After coming through three tough leg surgeries for a broken carpus (foreleg “ankle”) with a metal support implanted, removed because of infection, then a new one put in – with each surgery requiring a 16-week confined convalescence – she had a sequence of medical issues in the last 14 months of her life. That included nearly dying from neurotoxicity from an antibiotic (read the cautions pet owners should know about here) and then being diagnosed with Cushing’s and having a seizure from drug interactions.
Of course I knew we were on the downslope. But she was such a fighter it was a shock when the vet said we’d reached the end of the possibilities for relieving Kalli’s pain. I thought we still had months.
Making that decision was clear. She had pain we couldn’t relieve. I feel strongly it is the last good thing we can do for animals who give us such love, such trust, such responsibility for their well-being.
But not easy.
I cried. A lot. Over things like finding an in-case bag for poop in the pocket of a jacket I wore for winter walks with her, like washing her beds (six of them!), like her nose prints on the car windows (they’re still there.)
The house was hollow.
I knew I’d adopt another dog. I thought maybe in the spring for practical reasons. Not because I’d be done grieving Kalli in the spring. I won’t be.
That was one of the lessons she taught me.
I adopted Kalli only two and a half months after my previous rescue collie died. I didn’t stop grieving him because of having her. That isn’t how it works. At least for me.
But having her did make me laugh more.
Adopting again doesn’t stop you loving and missing the departed dog. But it does start you loving the living dog. And that also helps me remember the joy with that departed dog.
Which helps explain why the practical plan to wait until spring didn’t happen.
She’s a 7½- to 8-month-old sable-headed white collie.
My understanding is she came into the rescue from a breeder who turned in her and some litter mates. The adoption happened quickly as an influx of rescues hit the group. But, really, adopting a furry girl is not much of a sacrifice. 😁
As far as anyone knows, she didn’t have a name until collie rescue got her. They called her Tesla (really???).
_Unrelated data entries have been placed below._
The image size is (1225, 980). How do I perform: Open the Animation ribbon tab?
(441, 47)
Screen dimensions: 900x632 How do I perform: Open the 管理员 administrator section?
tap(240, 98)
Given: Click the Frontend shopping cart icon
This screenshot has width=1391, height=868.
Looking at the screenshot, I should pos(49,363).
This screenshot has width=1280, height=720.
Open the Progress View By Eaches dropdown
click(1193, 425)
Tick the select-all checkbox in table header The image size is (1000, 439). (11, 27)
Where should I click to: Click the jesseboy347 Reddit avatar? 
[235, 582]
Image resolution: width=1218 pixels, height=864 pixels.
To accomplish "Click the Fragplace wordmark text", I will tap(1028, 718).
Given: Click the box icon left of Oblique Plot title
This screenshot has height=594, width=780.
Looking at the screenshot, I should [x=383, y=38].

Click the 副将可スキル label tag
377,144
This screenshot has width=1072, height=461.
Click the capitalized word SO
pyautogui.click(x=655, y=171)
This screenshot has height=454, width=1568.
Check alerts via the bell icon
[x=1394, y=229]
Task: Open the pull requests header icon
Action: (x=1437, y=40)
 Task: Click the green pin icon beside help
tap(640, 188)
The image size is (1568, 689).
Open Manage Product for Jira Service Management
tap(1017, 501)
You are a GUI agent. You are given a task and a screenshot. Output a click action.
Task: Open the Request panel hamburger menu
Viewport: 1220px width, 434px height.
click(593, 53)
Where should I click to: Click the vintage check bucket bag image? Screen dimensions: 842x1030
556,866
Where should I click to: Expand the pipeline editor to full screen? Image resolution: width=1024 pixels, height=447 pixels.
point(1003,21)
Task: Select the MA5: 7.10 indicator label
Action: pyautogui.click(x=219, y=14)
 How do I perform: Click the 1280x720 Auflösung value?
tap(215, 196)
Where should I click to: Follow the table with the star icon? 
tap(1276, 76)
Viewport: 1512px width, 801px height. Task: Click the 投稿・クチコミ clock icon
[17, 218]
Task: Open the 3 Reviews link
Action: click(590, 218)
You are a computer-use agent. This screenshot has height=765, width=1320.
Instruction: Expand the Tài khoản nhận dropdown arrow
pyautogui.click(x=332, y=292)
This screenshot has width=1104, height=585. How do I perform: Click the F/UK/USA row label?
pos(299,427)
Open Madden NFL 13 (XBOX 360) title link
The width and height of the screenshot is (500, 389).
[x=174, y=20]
My sister said they named her after Nikola, the inventor, rather than the car. I said, that’s who they named the car after. Still a lousy name for a dog. And how many people would know that, huh? And my sister said keeping the name would give me an opportunity to educate people. I said no thanks.
My previous two rescue collies were named after characters in my books and I wanted to continue that tradition. I have a character named Tess/Tessa in my Winter Olympics book The Games … and the Winter Olympics coincide with my adopting her, so I’ve renamed her Tessa/Tess, which also should be an easy transition for her if she had caught on to that temporary name.
She’s definitely catching on to Tess/a, since I’ve been “loading” her name by hand-feeding her and giving her a bit while saying her name. Also saying “good”, getting her to sit, lie down, while saying those words and hand-feeding her, having her “focus” (eye-contact to me), and “wait” (food hand closes until she backs off and waits politely.) Easy peasy with food. The tougher transition will be when I don’t have food in my hand. LOL.
House events appear to be all new to her. A flight of stairs, washing machine, dryer, icemaker, microwave beeper, and, the very worst, the garage door opener. She’s adapting quickly. She’s also barking back at dogs on TV, social media, and, of course, live.
Couple naughty things we’ll have to work on – jumping and putting her mouth on computer wires. (Yikes!)
And Kalli lives on – in so many hearts, always in mine, and also through the rescue collie, Gracie, in my Secret Sleuth mystery series.